遍路道中記―2 (6日目〜10日目)
6日目 |
行動時間 6時00分〜16時30分 51000歩? (10時間30分 40km)
≪23番薬王寺≫ 由岐の旅館からは海沿いの遍路道。岬の峠を一つ越えて日和佐駅近くの薬王寺へ。厄除け根本祈願寺として多くの人々の信仰を集め、近年はパワースポットとも言われているようだ。 遍路への動機を問われ、あえて答えればその一つでもある“身内の病気平癒祈願”があった。本尊は病をつかさどる薬師如来、時間をかけてゆっくりと参拝、納経。そのあと翌朝の護摩祈祷の申し込等を行った。 今夜の宿は薬王寺に近い日和佐駅前ホテル、そこへ不要の荷物を預けて先へ進む。

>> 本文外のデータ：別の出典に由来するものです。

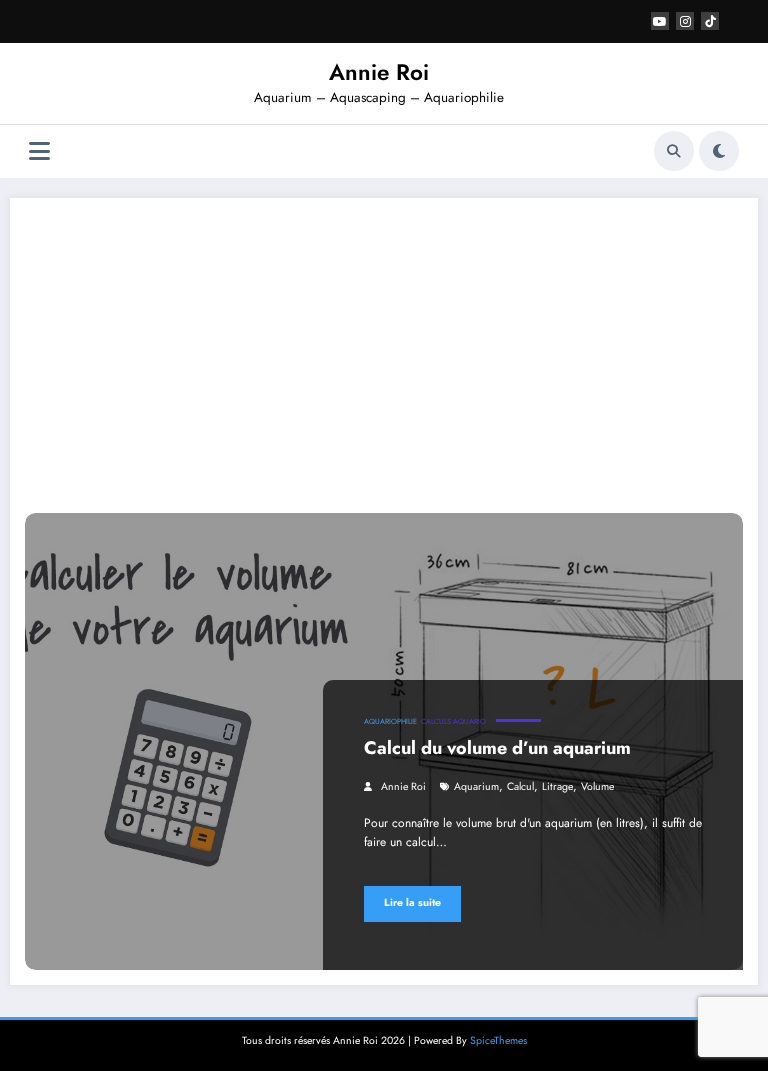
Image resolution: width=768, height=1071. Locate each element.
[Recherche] (674, 151)
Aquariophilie (390, 721)
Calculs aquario (453, 721)
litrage (557, 786)
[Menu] (39, 151)
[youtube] (660, 21)
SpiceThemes (498, 1040)
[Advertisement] (384, 363)
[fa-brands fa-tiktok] (710, 21)
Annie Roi (379, 72)
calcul (520, 786)
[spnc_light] (719, 151)
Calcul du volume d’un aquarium (497, 748)
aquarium (476, 786)
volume (597, 786)
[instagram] (685, 21)
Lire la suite (412, 902)
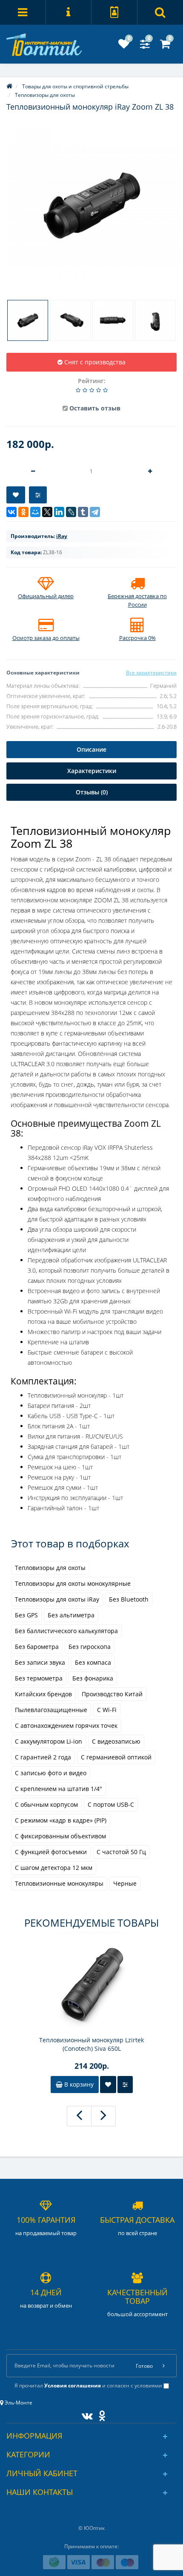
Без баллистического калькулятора (66, 1631)
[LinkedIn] (59, 512)
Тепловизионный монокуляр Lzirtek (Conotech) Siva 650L (91, 2044)
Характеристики (91, 771)
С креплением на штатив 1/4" (58, 1789)
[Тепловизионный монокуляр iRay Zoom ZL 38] (91, 205)
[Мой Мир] (35, 512)
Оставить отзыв (94, 408)
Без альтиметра (71, 1615)
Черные (125, 1883)
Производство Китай (112, 1694)
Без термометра (39, 1678)
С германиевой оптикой (116, 1757)
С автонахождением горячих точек (66, 1725)
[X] (47, 512)
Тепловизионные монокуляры (59, 1883)
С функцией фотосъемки (51, 1852)
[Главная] (9, 86)
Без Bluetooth (129, 1599)
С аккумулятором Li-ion (48, 1741)
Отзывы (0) (92, 792)
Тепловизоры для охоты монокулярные (73, 1583)
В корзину (78, 2084)
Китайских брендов (43, 1694)
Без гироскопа (90, 1647)
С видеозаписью (116, 1741)
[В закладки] (15, 494)
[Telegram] (95, 512)
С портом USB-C (111, 1804)
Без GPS (26, 1615)
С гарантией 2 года (43, 1757)
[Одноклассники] (23, 512)
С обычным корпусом (46, 1804)
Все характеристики (151, 672)
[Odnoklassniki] (100, 2414)
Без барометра (37, 1647)
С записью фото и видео (50, 1773)
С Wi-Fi (107, 1710)
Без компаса (93, 1662)
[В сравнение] (38, 494)
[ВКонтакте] (11, 512)
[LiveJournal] (71, 512)
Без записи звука (40, 1662)
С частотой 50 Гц (121, 1852)
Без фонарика (92, 1678)
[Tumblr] (83, 512)
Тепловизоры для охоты (50, 1568)
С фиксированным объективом (60, 1836)
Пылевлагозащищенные (51, 1710)
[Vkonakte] (85, 2414)
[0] (123, 45)
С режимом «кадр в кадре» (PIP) (60, 1820)
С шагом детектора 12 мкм (53, 1868)
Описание (91, 749)
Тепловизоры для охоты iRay (57, 1599)
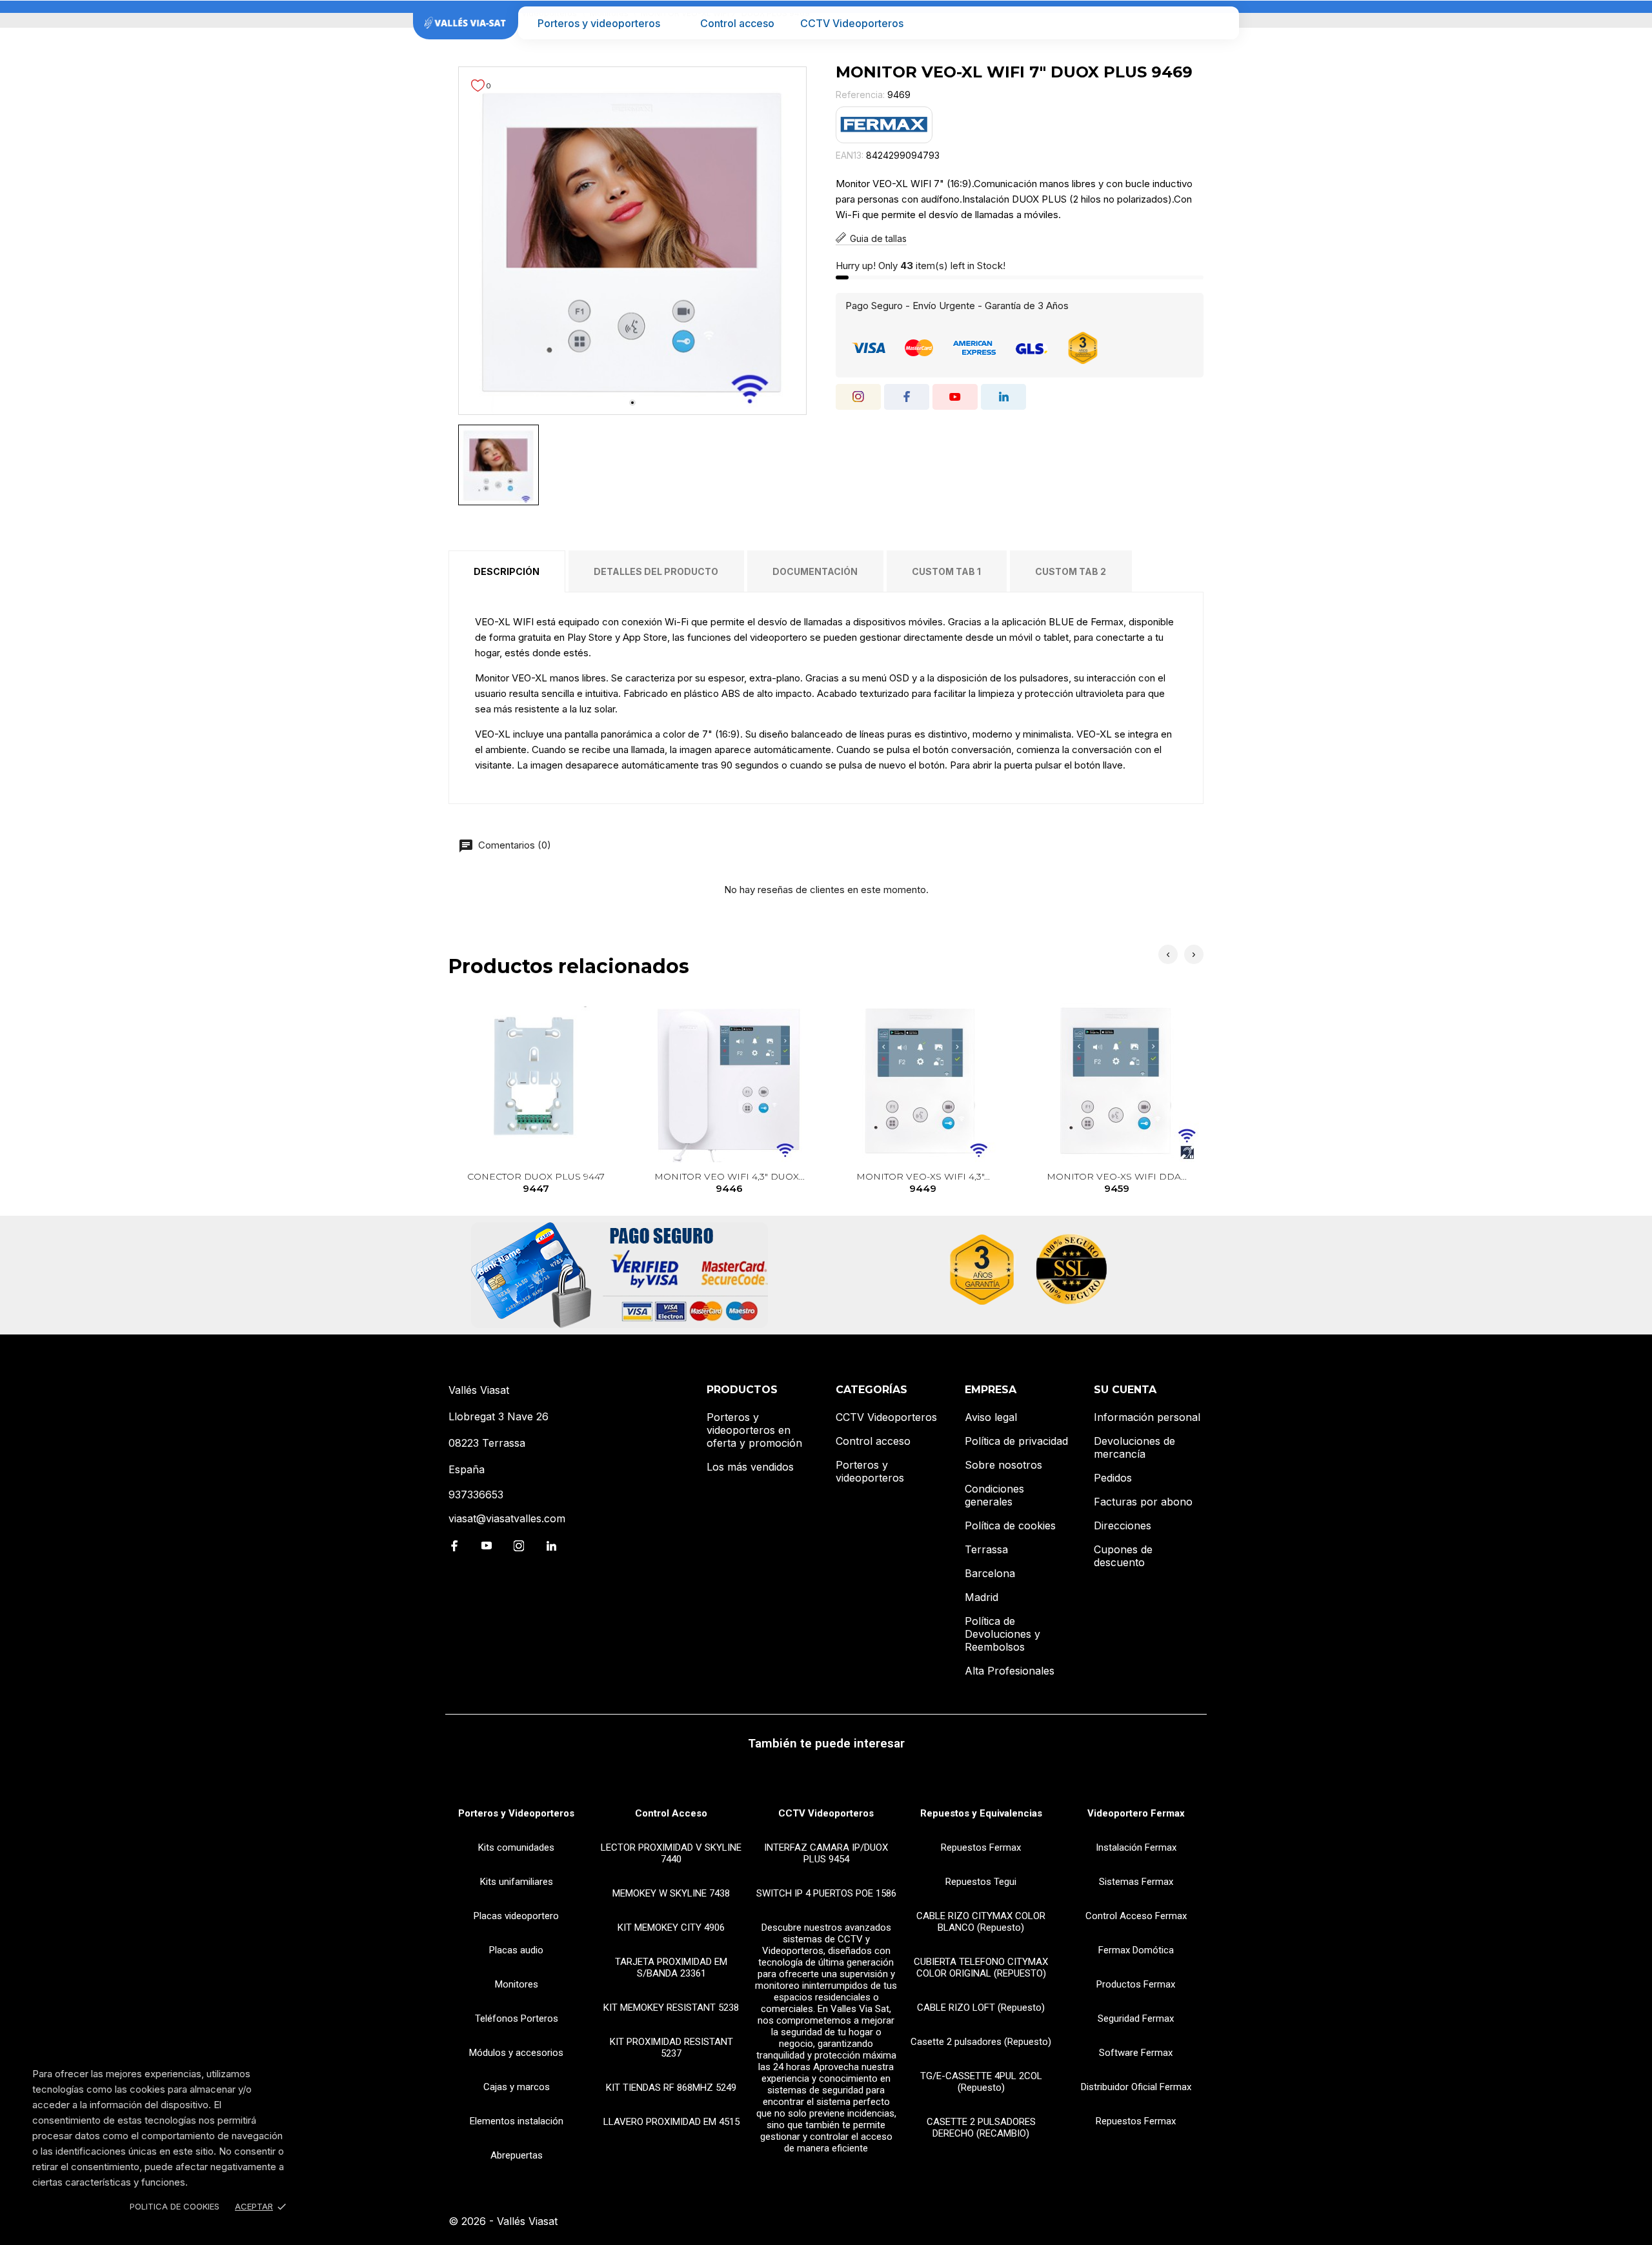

路傍に小さな石像がほつんとあるだけ。 ≪鯖大師≫ 番外霊場だが88札所に劣らない立派な構え。
JR牟岐線の海部駅まで歩き、電車で薬王寺のある日和佐駅へ戻った。
◆この日、杖が折れてしまった。縁起はかつがぬ方だが、凶兆でなければいいが。 ◆今日で遍路6日目、一晩寝ても疲労が抜けなくなってきた。練りに練った行程ブランだが、机上と実際との乖離、甘さをさとる。(排便不良・食欲の極端な減退、体調異変を意識する)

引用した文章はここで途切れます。